◆ **Instructions for the task**: Could you set down the lines below word for word, starting at the line that contains "Where should I" and ending at the last line, leaving out the pictures?

◆ **Records supplied**:
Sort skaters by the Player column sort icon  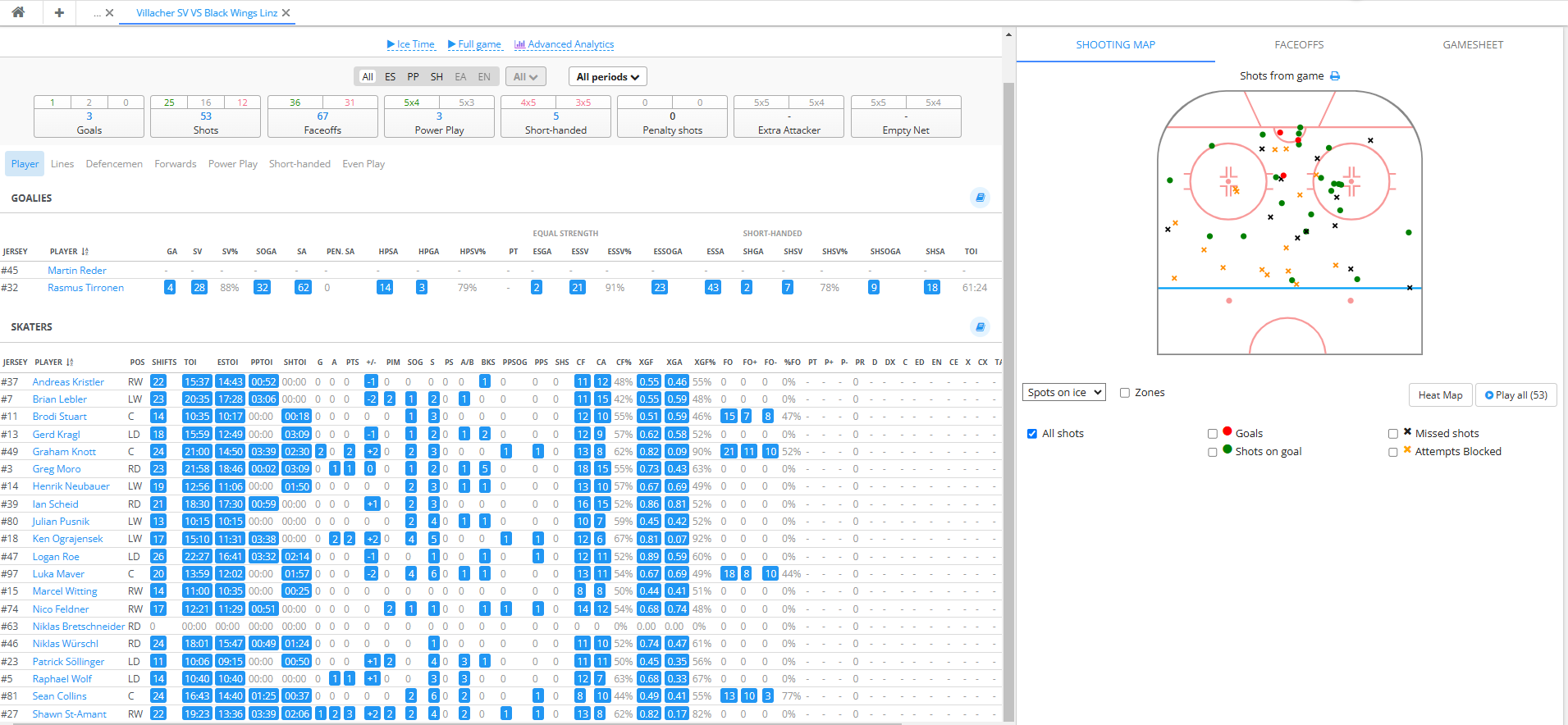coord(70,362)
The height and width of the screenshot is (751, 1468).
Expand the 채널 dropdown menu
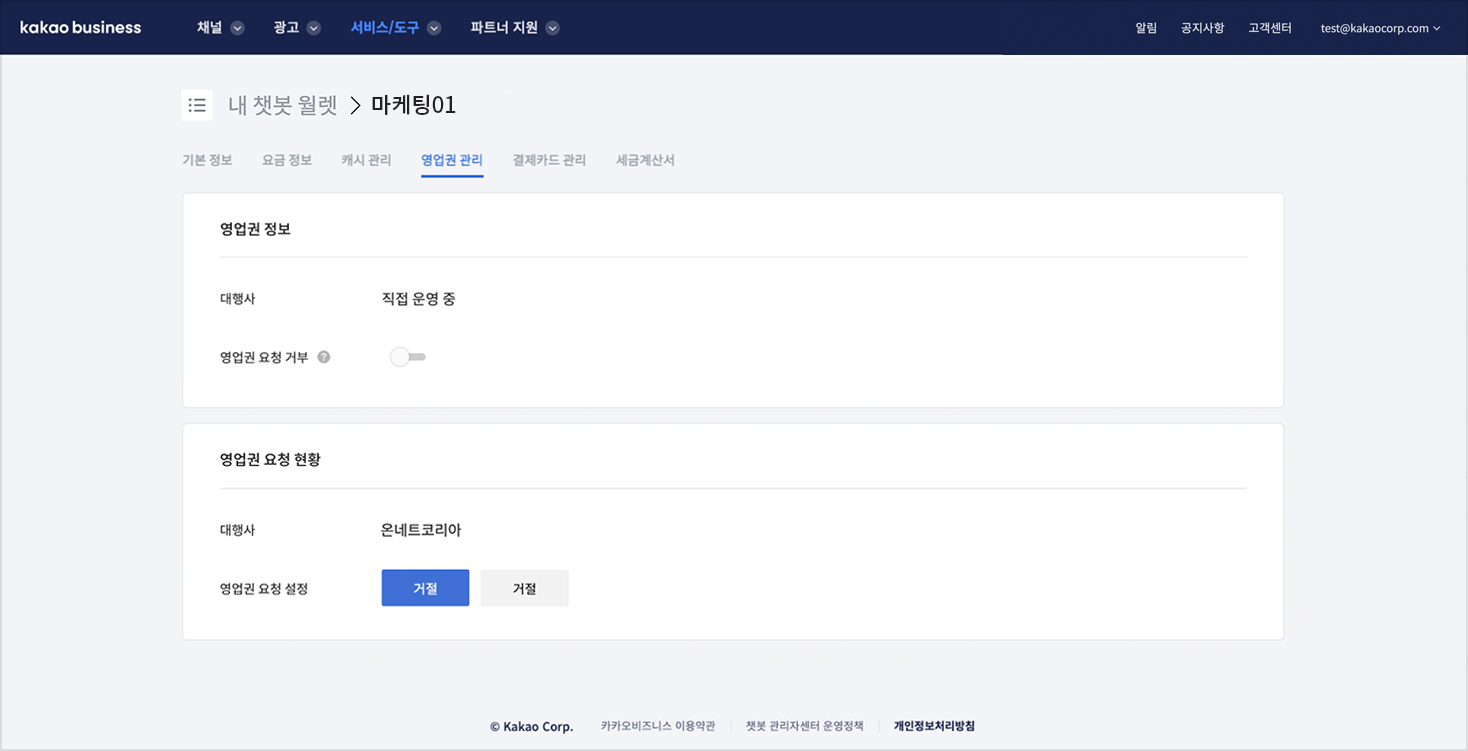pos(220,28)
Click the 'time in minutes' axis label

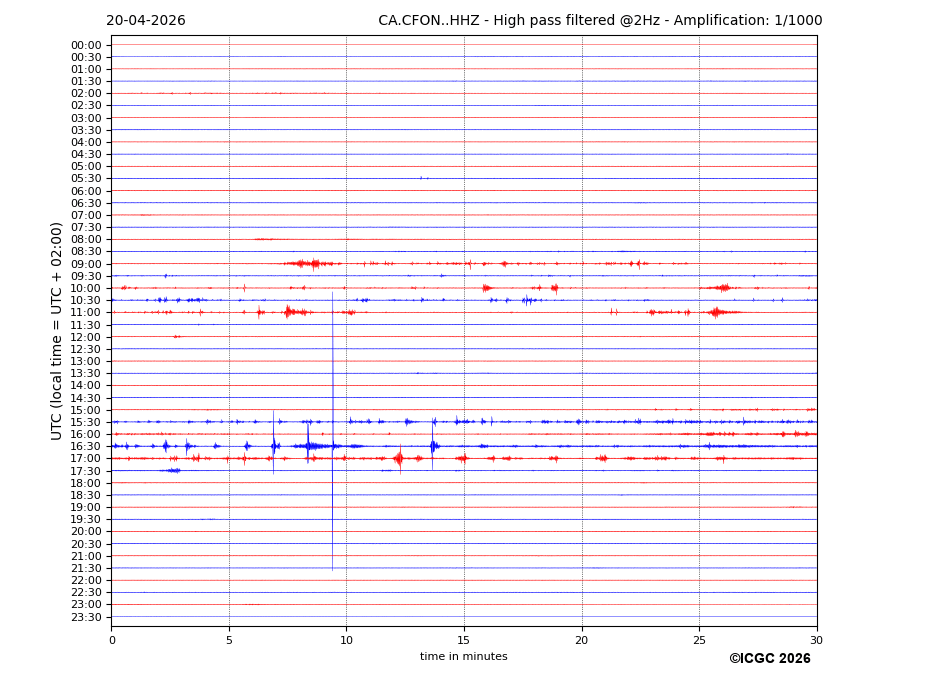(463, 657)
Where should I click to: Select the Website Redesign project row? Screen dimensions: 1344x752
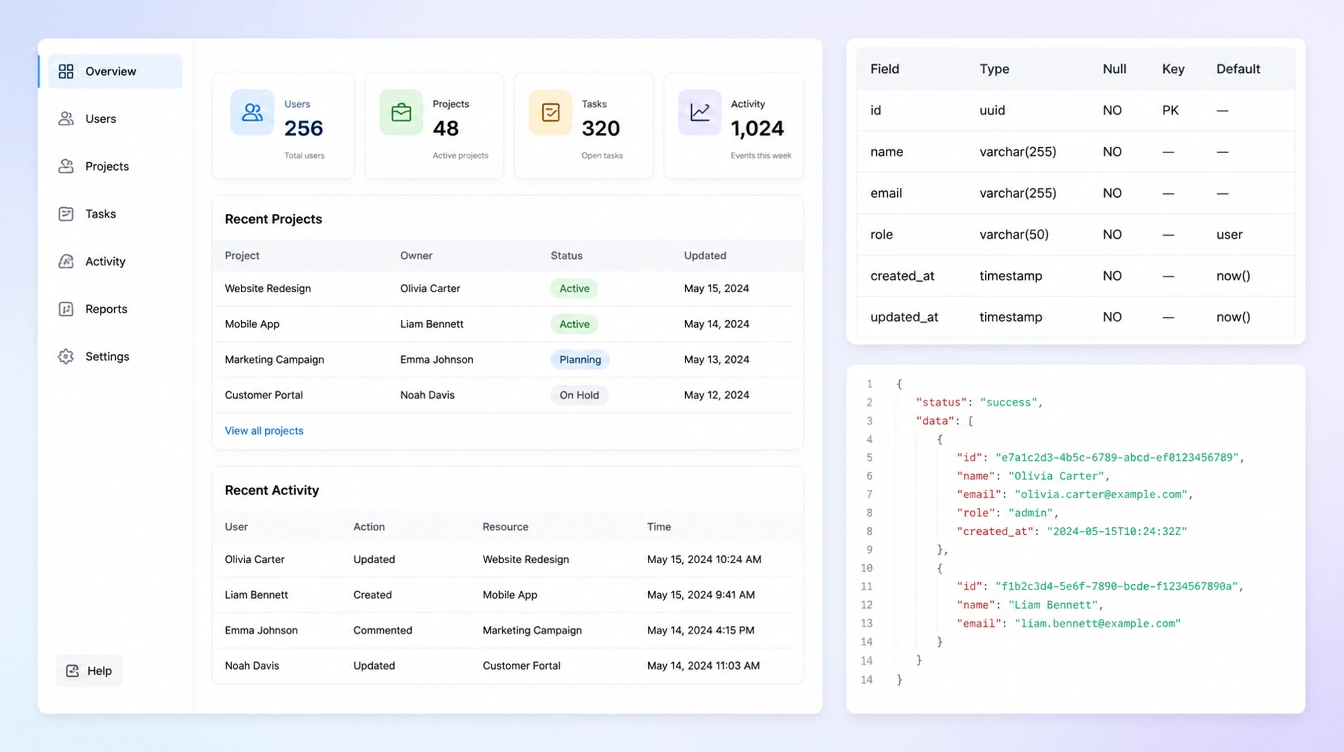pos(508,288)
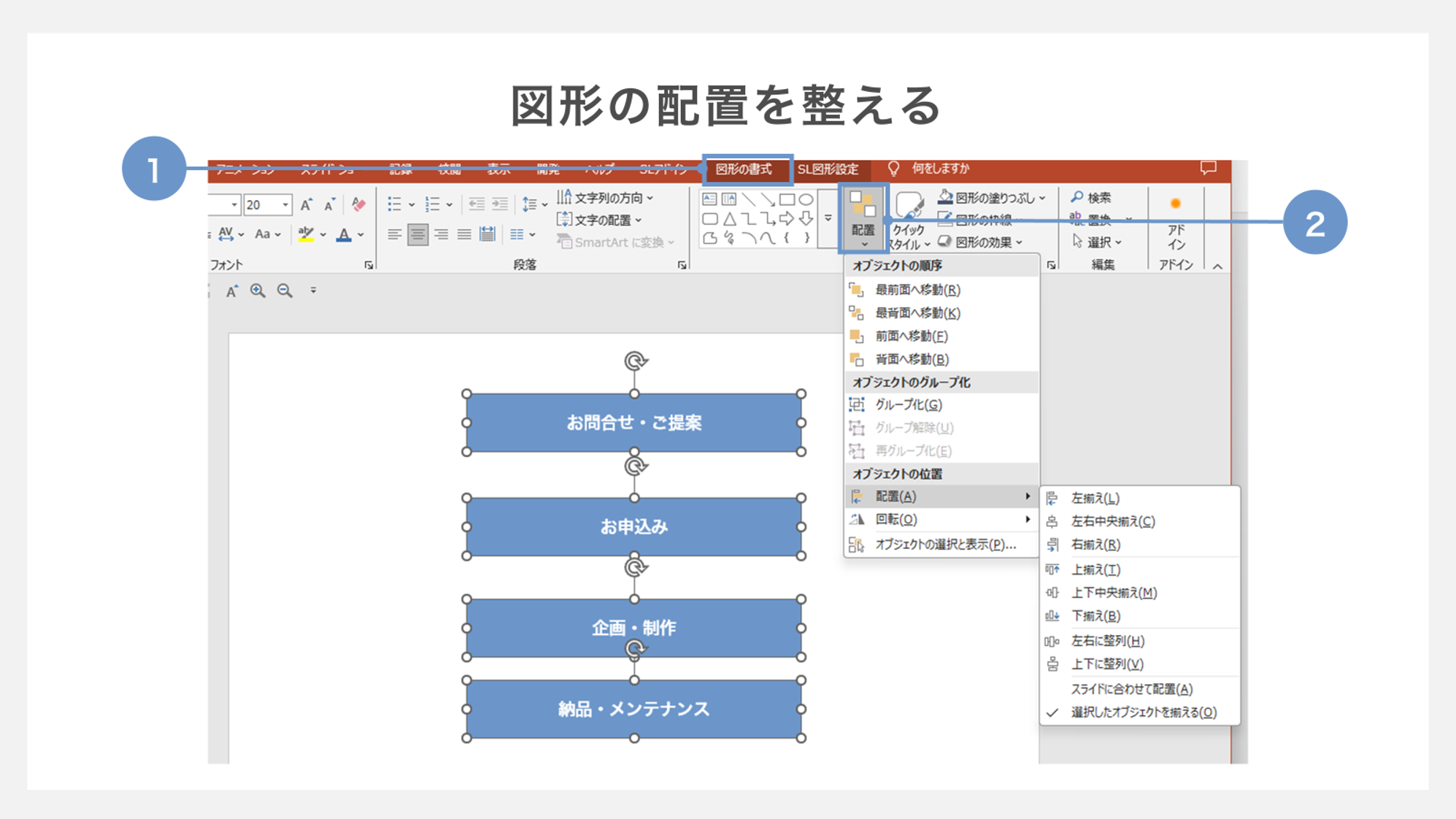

◆ **Result for this exercise**:
Where should I click to: Select the Website Redesign project row? Screen dimensions: 1344x752
pos(508,288)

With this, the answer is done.